College van Beroep voor het bedrijfsleven
AWB 09/425 30 juni 2010
5101 Regeling GLB-inkomenssteun 2006
Uitspraak in de zaak van:
A, te B, appellant,
gemachtigde: H. Hofstee ab, werkzaam bij D&U Groep Accountants en Adviseurs, te Groningen,
tegen
de Minister van Landbouw, Natuur en Voedselkwaliteit, verweerder,
gemachtigde: C.A.R. Sloet, werkzaam bij verweerders Dienst Regelingen.
1. De procedure
Appellant heeft bij brief van 20 maart 2009, bij het College ontvangen op 23 maart 2009, beroep ingesteld tegen een besluit van verweerder van 10 februari 2009.
Bij dit besluit heeft verweerder beslist op het bezwaar van appellant tegen een besluit van 4 juni 2008, waarbij verweerder de bedrijfstoeslag van appellant voor het jaar 2007 op grond van de Regeling GLB-inkomenssteun 2006 heeft vastgesteld.
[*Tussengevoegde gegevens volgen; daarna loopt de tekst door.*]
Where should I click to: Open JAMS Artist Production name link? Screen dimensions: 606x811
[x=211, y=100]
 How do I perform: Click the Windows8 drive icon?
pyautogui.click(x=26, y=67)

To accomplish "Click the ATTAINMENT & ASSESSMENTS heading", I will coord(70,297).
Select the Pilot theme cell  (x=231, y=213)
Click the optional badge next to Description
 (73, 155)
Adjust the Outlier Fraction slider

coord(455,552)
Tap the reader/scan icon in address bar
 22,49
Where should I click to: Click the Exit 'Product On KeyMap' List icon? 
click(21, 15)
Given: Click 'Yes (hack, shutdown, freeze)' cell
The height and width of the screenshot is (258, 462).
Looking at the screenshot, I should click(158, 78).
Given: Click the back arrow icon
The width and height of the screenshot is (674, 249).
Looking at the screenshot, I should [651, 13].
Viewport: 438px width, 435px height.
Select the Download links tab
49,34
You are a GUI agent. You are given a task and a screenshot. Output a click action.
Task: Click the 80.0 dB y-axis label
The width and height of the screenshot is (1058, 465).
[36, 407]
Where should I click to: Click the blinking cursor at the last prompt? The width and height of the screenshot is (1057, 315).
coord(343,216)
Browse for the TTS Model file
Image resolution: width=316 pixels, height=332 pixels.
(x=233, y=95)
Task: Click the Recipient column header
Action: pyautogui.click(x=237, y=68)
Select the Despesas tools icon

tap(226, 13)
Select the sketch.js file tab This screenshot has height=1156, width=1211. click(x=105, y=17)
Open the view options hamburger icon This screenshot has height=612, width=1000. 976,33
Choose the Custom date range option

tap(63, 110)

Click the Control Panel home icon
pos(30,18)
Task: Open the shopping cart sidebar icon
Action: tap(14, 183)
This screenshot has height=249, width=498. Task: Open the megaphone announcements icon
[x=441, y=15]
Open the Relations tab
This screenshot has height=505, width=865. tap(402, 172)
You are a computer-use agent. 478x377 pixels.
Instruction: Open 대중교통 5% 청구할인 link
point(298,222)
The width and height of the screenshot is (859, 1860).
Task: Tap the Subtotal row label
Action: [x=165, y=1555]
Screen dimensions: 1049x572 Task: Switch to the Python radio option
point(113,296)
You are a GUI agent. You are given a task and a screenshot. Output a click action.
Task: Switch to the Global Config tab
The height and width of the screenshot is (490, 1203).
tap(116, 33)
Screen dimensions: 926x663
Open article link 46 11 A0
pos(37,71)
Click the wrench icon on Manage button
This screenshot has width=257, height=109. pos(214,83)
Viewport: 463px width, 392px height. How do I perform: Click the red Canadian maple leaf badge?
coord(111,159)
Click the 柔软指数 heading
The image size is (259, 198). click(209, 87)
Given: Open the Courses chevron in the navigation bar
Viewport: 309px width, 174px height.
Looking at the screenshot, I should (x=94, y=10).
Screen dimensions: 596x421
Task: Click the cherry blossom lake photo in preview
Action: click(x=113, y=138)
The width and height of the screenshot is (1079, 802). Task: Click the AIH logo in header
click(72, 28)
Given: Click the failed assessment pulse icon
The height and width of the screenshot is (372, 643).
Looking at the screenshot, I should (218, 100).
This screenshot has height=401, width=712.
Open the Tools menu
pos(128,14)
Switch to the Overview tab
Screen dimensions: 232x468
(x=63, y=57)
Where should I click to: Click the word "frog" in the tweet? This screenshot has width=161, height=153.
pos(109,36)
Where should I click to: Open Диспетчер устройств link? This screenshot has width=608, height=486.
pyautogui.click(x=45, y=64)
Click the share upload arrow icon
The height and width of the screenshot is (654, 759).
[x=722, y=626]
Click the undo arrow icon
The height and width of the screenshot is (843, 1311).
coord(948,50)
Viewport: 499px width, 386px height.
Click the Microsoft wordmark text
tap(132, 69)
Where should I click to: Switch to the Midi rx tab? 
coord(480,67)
Bij brief van 15 mei 2009 heeft verweerder een verweerschrift ingediend en de op de zaak betrekking hebbende stukken overgelegd. Desgevraagd heeft verweerder op 19 januari 2010 een nader stuk ingediend.
Op 7 april 2010 heeft het onderzoek ter zitting plaatsgehad, waarbij partijen hun standpunt bij monde van hun gemachtigden hebben toegelicht.
2. De beoordeling van het geschil
2.1 Bij besluit van 4 juni 2008 heeft verweerder appellants bedrijfstoeslag voor het jaar 2007 vastgesteld op
€ 0,00. Bij het bestreden besluit is het bezwaar van appellant tegen dit besluit ongegrond verklaard.
2.2 Appellant heeft, samengevat weergegeven, het volgende tegen het bestreden besluit aangevoerd.
Hij heeft op het Overzicht gewaspercelen, behorend tot de Gecombineerde opgave 2007, onder meer het perceel 12 met tijdelijk grasland met een oppervlakte van 1.87 ha opgegeven voor uitbetaling van zijn toeslagrechten. Het gaat om een dijkperceel dat wordt gepacht van het waterschap Noorderzijlvest. Het perceel wordt doorsneden door een fietspad, waardoor het in twee delen uiteen lijkt te vallen. Er loopt ook nog een weg doorheen, waardoor er zelfs sprake lijkt te zijn van drie percelen. Appellant had, zoals vaker voorkomt bij dijkpercelen, moeite om het perceel goed in te tekenen op de bedrijfskaart. Daarbij heeft hij een vergissing gemaakt bij het inkleuren van het perceel. Verweerder heeft op basis van de intekening geconcludeerd dat het perceel slechts 0.41 ha groot is.
Appellant meent dat het onjuist intekenen is terug te voeren op een kennelijke fout. Verweerder heeft hem in strijd met artikel 19 van Verordening (EG) nr. 796/2004 van 21 april 2004 houdende uitvoeringsbepalingen inzake de randvoorwaarden, de modulatie en het geïntegreerd beheers- en controlesysteem waarin is voorzien bij Verordening (EG) nr. 1782/2003 de mogelijkheid onthouden om deze fout te herstellen.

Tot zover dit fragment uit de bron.